- Genre: Teen drama
- Created by: Emma Reeves
- Based on: Gifted by Marilyn Kaye
- Directed by: Matthias Hoene Steve Barker
- Theme music composer: Anne-Sophie Versnaeyen
- Country of origin: United Kingdom (Scotland)
- Original language: English
- No. of series: 1
- No. of episodes: 10

Production
- Executive producer: Arabella Page Croft
- Running time: 27-28 minutes
- Production company: Black Camel Pictures;

Original release
- Network: CBBC
- Release: 24 November 2025

= Gifted (British TV series) =

Gifted is a British teen drama television series created by Emma Reeves and adapted from the book series of the same name by Marilyn Kaye.
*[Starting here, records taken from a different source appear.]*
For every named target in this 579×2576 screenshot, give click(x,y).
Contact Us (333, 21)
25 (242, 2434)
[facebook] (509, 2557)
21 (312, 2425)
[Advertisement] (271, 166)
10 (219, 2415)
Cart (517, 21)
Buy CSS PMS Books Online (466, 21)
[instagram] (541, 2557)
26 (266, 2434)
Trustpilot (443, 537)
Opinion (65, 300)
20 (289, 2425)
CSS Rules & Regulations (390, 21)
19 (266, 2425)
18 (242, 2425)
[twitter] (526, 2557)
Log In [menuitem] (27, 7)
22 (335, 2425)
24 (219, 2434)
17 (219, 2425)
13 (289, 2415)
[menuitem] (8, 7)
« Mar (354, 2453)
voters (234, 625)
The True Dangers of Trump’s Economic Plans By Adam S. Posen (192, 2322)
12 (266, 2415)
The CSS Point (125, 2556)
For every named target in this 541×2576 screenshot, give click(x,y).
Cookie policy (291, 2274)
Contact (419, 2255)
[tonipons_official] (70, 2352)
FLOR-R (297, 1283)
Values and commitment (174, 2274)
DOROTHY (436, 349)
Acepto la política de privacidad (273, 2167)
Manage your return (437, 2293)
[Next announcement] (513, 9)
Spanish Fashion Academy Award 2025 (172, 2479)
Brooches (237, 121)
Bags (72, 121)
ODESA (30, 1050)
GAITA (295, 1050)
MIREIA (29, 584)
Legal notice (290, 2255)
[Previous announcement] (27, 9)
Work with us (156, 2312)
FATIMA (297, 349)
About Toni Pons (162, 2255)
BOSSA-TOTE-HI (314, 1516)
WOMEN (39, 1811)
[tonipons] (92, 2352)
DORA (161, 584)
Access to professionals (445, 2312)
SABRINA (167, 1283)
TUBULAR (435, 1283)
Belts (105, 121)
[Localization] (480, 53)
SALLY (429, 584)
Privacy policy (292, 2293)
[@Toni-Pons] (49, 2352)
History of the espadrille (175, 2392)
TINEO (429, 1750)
The series premiered on 24 November 2025 on CBBC.

==Premise==
Set in Edinburgh, the series is about a group of Scottish teens who discover they have unique superpowers and must band together to fight a powerful organisation that is targeting them.

==Cast==
- Charlie Geany as Ken
- Jessica Hardwick as Madame
- Claire Charlotte Cassidy as Emily
- Alexander Tait as Jack
- Oliver Martindale as Iain
- Eva MacCallumm as Amanda
- Mandipa Kabanda as Tracey
- Elena Hui Ling Yap as Jenna
- Cara McFarlane as Nina
- Dominic McLaughlin as Martin
- Adam Sinclair as Angus
- Nim McQuin as Margery
- Nairn Archer as Artair
- Sanjeev Kohli as Mr. Jackson
- Paul McCole as Mr. Tempest
- Leah MacRae as Shopkeeper
- Larry Dean as Gameshow Host

==Production==
Gifted is an international co-production between Black Camel Pictures and Paris-based French producer Media Valley. The series is adapted from the popular series of books Gifted by Marilyn Kaye. The lead writer is Emma Reeves and is directed by Matthias Hoene and Steve Barker. Other writers on the series include Laurence Clark and Joseph Lidster.

==Broadcast==
The series was broadcast from 24 November 2025 on BBC, along with the boxset on BBC iPlayer.